O oswobodzeniu Mariupola z prorosyjskich rebeliantów poinformował doradca ministra spraw wewnętrznych Anton Heraszczenko. Zwrócił on uwagę, że akcja oczyszczania miasta z separatystów nie spotkała się ze sprzeciwem jego mieszkańców.
„Nie było ani jednej osoby, która popierałaby i broniła działań terrorystów. Jeśli w przeszłości nie wpuszczano nas do miasta i obrażano naszych żołnierzy, to dziś Mariupol już wie, kim są terroryści i bandyci" – podkreślił, mówiąc o separatystach.

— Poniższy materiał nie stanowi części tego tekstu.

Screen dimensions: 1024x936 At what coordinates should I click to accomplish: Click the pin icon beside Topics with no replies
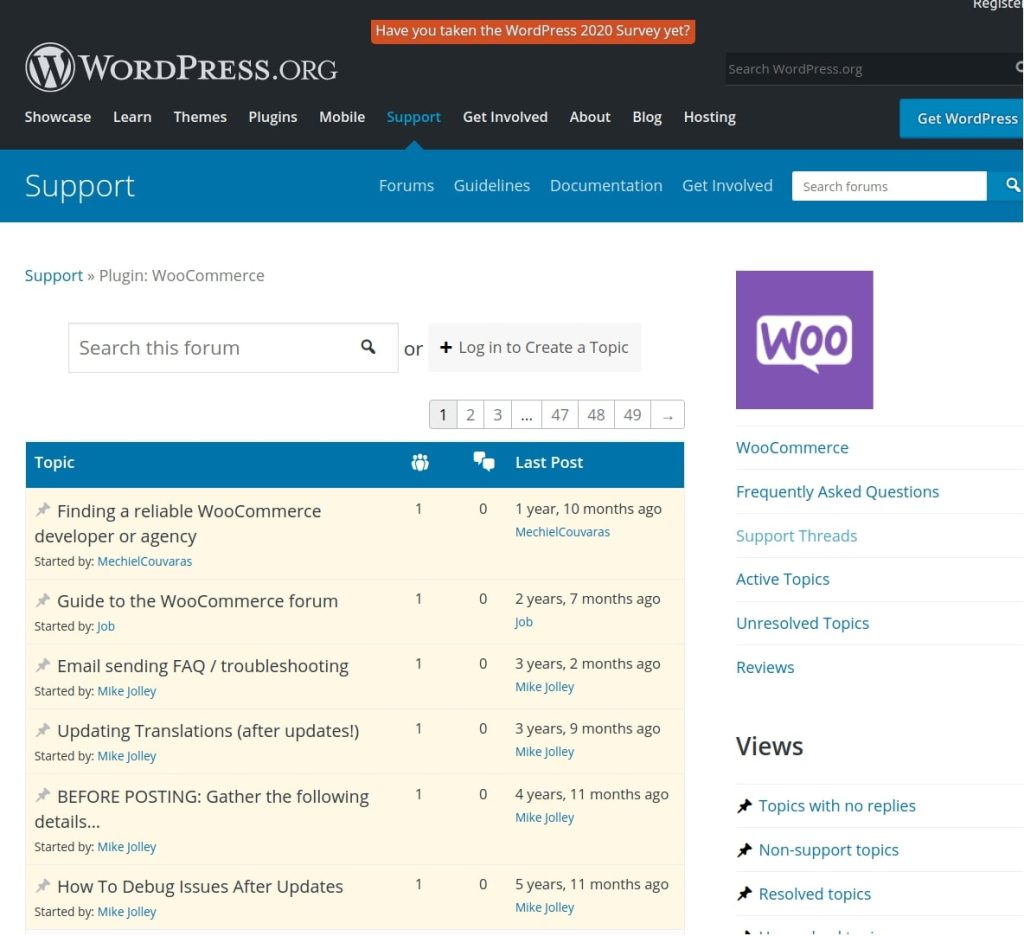(743, 805)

Ukraińskie siły zaatakowały pozycje buntowników w centrum Mariupola w piątek rano. W walkach zginęło co najmniej pięciu rebeliantów.
"Wszystkie kluczowe punkty oporu terrorystów zostały opanowane. Zniszczony został opancerzony samochód rozpoznawczy BRDM, zlikwidowano punkty, skąd ogień prowadzili snajperzy. Straty po stronie terrorystów są wysokie, u nas dwóch rannych" -oświadczył Awakow. Wg komunikatu zamieszczonego na stronie internetowej Gwardii Narodowej Ukrainy rannych podczas walk w Mariupolu zostało czterech jej żołnierzy, w tym jeden ciężko.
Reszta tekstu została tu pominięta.